Analyzing Autism

Child reading a book outside

Researchers in the School of Computer Science at Carnegie Mellon University will join a five-year, $10 million initiative funded by the National Science Foundation (NSF). The purpose of the initiative is to create novel tools for evaluating social interactions and other behaviors that can be used in diagnosing or treating behavioral disorders such as autism.

"Using technologies such as computer vision and machine learning programs, we will develop new methods for gathering clues about a child's behavior that could lead to a diagnosis of autism at an early age, when therapy is most effective," said Anind Dey, associate professor in Carnegie Mellon's Human-Computer Interaction Institute. "Some of this information can be collected in clinics, but we hope some can be gleaned from as-yet untapped sources, such as the home videos that parents make all the time."

The Computational Behavioral Science Project — part of the Expeditions in Computing Program of the NSF's Directorate for Computer and Information Science and Engineering (CISE) — includes collaborators from the University of Illinois at Urbana-Champaign (UIUC), the University of Southern California, Boston University and the Massachusetts Institute of Technology, with the Georgia Institute of Technology serving as the lead institution.

Takeo Kanade, the U.A. and Helen Whitaker University Professor of Robotics and Computer Science, will lead an effort at Carnegie Mellon using computer vision to automatically analyze videos, amateur or otherwise, for early signs of autistic behavior. Eye gaze, facial expressions and body posture are among the visual aspects of social engagement that could be analyzed.

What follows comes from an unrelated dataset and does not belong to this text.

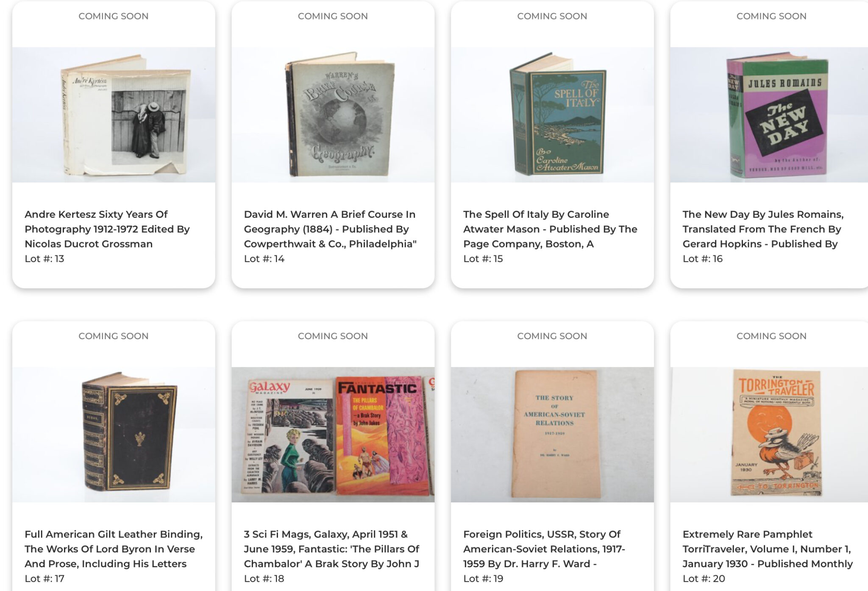The height and width of the screenshot is (591, 868).
Task: Select Lot #: 18 label
Action: pos(264,579)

"We aim at developing a new suite of technologies for imaging and understanding human behaviors, or behavior imaging," Kanade said.  "Just as medical imaging revolutionalized medicine and science for the body and its actions, behavior imaging will revolutionalize medicine and science for the mind and its activities."

Other collaborators in the project will develop methods for analyzing speech and will develop wearable sensors and toys-as-sensors that can further enhance data gathering.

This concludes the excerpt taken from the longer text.